─── Provided data ───

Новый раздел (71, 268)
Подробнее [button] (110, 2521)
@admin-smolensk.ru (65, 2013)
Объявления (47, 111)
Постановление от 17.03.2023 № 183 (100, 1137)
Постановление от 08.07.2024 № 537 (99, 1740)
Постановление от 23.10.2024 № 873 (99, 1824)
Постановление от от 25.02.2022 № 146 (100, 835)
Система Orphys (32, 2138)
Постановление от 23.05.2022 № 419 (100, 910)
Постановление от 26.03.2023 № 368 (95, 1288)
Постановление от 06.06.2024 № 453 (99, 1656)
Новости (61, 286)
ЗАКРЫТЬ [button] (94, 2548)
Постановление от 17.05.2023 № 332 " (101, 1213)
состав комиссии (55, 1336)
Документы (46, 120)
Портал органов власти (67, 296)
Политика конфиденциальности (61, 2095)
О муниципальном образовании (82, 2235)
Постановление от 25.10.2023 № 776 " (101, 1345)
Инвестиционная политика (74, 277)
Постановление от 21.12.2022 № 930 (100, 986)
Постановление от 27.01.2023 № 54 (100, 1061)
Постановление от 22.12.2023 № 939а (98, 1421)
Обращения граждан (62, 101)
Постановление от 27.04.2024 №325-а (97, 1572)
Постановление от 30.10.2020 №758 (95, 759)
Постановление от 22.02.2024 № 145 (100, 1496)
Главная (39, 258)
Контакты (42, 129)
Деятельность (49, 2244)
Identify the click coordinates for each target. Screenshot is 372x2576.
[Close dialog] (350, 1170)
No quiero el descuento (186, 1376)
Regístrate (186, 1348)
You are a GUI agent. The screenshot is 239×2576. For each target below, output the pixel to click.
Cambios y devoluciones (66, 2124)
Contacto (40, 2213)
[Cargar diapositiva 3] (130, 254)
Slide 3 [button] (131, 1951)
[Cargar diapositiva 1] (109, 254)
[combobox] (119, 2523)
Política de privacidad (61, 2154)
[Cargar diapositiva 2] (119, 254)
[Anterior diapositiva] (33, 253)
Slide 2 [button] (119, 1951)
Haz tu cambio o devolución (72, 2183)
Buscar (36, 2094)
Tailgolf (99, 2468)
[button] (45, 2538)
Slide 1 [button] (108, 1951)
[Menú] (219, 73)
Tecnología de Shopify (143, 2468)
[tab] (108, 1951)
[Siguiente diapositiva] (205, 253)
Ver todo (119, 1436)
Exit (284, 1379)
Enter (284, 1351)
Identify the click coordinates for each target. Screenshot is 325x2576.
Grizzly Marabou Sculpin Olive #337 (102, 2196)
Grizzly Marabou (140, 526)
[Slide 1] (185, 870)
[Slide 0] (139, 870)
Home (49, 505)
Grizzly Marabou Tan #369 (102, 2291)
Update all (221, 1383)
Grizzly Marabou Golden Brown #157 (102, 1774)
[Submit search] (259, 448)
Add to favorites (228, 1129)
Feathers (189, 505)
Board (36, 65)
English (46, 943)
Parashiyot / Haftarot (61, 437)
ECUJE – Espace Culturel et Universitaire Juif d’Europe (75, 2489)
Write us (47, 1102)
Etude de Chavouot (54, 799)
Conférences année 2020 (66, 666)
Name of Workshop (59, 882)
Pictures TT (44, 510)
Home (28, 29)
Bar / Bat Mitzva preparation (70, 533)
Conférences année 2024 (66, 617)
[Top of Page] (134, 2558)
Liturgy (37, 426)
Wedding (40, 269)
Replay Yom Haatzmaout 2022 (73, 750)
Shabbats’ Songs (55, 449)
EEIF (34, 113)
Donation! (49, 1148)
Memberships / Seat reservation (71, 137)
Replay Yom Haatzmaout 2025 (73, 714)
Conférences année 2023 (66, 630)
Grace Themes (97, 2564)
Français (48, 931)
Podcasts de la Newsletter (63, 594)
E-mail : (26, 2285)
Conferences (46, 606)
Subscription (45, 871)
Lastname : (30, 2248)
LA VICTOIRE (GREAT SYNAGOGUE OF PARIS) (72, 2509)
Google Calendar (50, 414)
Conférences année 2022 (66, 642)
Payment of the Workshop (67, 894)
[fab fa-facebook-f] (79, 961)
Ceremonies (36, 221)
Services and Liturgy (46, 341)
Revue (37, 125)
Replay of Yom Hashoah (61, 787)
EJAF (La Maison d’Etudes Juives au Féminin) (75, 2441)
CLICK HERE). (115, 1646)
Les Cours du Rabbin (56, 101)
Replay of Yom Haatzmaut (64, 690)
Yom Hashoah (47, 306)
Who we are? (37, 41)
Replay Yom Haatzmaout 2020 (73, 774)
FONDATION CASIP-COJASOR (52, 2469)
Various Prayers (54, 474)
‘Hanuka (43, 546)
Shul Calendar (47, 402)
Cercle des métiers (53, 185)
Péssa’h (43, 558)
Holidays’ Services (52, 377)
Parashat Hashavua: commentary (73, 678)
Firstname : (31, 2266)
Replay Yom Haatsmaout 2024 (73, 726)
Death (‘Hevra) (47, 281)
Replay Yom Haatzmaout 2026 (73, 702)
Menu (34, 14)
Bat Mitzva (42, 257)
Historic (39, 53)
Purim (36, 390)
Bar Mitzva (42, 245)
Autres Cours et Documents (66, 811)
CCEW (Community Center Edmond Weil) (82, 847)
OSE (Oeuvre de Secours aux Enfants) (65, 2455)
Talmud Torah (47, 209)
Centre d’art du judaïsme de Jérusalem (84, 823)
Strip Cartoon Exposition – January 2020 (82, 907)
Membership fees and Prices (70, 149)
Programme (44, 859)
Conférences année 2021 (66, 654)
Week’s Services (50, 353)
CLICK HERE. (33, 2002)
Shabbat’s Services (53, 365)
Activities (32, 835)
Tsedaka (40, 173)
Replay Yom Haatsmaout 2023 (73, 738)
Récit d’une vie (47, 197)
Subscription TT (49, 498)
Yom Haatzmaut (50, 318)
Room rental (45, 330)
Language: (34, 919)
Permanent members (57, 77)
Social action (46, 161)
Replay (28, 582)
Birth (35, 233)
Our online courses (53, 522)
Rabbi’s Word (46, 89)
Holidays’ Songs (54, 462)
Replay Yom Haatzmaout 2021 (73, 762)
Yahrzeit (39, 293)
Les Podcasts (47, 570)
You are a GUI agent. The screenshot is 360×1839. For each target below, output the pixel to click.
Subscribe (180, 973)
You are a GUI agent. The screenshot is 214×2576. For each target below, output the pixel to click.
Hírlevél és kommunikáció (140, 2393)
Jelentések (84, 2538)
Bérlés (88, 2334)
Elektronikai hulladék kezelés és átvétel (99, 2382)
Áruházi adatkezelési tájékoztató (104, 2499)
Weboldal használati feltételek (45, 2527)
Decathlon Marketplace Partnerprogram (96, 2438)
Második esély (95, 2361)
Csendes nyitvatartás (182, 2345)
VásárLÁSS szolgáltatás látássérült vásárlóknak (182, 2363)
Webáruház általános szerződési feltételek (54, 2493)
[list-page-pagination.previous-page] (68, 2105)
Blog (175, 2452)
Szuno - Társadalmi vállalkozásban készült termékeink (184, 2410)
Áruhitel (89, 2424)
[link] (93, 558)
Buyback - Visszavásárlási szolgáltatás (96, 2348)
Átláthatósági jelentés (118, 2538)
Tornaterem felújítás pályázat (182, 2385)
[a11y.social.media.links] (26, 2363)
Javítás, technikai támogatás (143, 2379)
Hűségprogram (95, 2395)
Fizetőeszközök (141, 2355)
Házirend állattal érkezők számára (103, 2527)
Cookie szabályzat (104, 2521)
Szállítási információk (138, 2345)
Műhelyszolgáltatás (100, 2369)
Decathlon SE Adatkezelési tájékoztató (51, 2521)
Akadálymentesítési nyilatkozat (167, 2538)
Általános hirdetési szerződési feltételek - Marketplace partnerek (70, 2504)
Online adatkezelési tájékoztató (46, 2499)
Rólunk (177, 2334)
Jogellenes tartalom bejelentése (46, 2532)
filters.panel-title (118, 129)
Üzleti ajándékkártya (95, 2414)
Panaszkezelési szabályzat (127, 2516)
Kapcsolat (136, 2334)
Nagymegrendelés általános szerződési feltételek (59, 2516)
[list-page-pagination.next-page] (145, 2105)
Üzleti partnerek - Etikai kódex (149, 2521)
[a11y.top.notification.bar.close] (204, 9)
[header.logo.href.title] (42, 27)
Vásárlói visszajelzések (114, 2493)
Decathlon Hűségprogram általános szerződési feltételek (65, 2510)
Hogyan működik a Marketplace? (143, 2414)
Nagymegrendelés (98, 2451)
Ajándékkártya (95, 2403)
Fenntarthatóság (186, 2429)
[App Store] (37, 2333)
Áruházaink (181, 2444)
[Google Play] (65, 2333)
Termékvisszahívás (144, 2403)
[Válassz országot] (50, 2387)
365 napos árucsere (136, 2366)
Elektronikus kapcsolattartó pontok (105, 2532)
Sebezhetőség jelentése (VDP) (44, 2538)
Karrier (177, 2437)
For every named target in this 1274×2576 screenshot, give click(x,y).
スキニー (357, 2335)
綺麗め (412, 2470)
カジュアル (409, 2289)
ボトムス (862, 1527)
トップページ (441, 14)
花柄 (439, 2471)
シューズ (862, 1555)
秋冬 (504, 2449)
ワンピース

───

Required action: Count how many lines in the listing contain the string "Haatzmaut". Only that number should be given.

Problem solution: 2